▶ **Records for the exercise**
────────────────────

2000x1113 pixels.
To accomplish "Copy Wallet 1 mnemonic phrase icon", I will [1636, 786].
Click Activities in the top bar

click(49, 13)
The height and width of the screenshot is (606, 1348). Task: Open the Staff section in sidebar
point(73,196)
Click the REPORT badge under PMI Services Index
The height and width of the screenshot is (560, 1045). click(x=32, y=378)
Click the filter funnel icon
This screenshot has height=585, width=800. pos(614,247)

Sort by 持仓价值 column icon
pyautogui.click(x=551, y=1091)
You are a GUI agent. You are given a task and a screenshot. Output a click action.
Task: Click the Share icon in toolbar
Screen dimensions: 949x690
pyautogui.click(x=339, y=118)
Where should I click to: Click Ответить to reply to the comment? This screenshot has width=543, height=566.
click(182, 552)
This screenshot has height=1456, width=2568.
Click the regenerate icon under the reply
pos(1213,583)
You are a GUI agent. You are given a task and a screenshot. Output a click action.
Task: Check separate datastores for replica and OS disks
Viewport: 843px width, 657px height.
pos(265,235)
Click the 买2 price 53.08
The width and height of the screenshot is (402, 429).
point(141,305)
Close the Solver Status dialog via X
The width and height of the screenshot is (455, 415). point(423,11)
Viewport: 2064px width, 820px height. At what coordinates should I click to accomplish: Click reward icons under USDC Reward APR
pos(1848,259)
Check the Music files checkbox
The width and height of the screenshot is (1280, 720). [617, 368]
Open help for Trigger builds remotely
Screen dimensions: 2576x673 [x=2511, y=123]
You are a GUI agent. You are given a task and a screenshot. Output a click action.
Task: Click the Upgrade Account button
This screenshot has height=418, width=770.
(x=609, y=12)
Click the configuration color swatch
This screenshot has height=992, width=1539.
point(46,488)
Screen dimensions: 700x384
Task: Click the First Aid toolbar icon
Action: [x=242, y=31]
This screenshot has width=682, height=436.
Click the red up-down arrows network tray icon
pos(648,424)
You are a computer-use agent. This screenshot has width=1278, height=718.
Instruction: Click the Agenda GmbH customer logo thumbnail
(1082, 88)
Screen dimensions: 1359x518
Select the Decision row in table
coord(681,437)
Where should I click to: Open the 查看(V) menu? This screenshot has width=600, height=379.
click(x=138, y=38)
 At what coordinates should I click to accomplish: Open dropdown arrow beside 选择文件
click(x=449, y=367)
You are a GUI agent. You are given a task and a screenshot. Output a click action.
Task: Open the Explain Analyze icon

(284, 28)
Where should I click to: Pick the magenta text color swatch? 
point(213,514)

────────────────────

Please rewrite all of the records above, swapping "swatch" for "chip" and leaving everything else unchanged.

▶ **Reply**
2000x1113 pixels.
To accomplish "Copy Wallet 1 mnemonic phrase icon", I will [1636, 786].
Click Activities in the top bar

click(49, 13)
The height and width of the screenshot is (606, 1348). Task: Open the Staff section in sidebar
point(73,196)
Click the REPORT badge under PMI Services Index
The height and width of the screenshot is (560, 1045). click(x=32, y=378)
Click the filter funnel icon
This screenshot has height=585, width=800. pos(614,247)

Sort by 持仓价值 column icon
pyautogui.click(x=551, y=1091)
You are a GUI agent. You are given a task and a screenshot. Output a click action.
Task: Click the Share icon in toolbar
Screen dimensions: 949x690
pyautogui.click(x=339, y=118)
Where should I click to: Click Ответить to reply to the comment? This screenshot has width=543, height=566.
click(182, 552)
This screenshot has height=1456, width=2568.
Click the regenerate icon under the reply
pos(1213,583)
You are a GUI agent. You are given a task and a screenshot. Output a click action.
Task: Check separate datastores for replica and OS disks
Viewport: 843px width, 657px height.
pos(265,235)
Click the 买2 price 53.08
The width and height of the screenshot is (402, 429).
point(141,305)
Close the Solver Status dialog via X
The width and height of the screenshot is (455, 415). point(423,11)
Viewport: 2064px width, 820px height. At what coordinates should I click to accomplish: Click reward icons under USDC Reward APR
pos(1848,259)
Check the Music files checkbox
The width and height of the screenshot is (1280, 720). [617, 368]
Open help for Trigger builds remotely
Screen dimensions: 2576x673 [x=2511, y=123]
You are a GUI agent. You are given a task and a screenshot. Output a click action.
Task: Click the Upgrade Account button
This screenshot has height=418, width=770.
(x=609, y=12)
Click the configuration color chip
This screenshot has height=992, width=1539.
point(46,488)
Screen dimensions: 700x384
Task: Click the First Aid toolbar icon
Action: [x=242, y=31]
This screenshot has width=682, height=436.
Click the red up-down arrows network tray icon
pos(648,424)
You are a computer-use agent. This screenshot has width=1278, height=718.
Instruction: Click the Agenda GmbH customer logo thumbnail
(1082, 88)
Screen dimensions: 1359x518
Select the Decision row in table
coord(681,437)
Where should I click to: Open the 查看(V) menu? This screenshot has width=600, height=379.
click(x=138, y=38)
 At what coordinates should I click to accomplish: Open dropdown arrow beside 选择文件
click(x=449, y=367)
You are a GUI agent. You are given a task and a screenshot. Output a click action.
Task: Open the Explain Analyze icon

(284, 28)
Where should I click to: Pick the magenta text color chip? 
point(213,514)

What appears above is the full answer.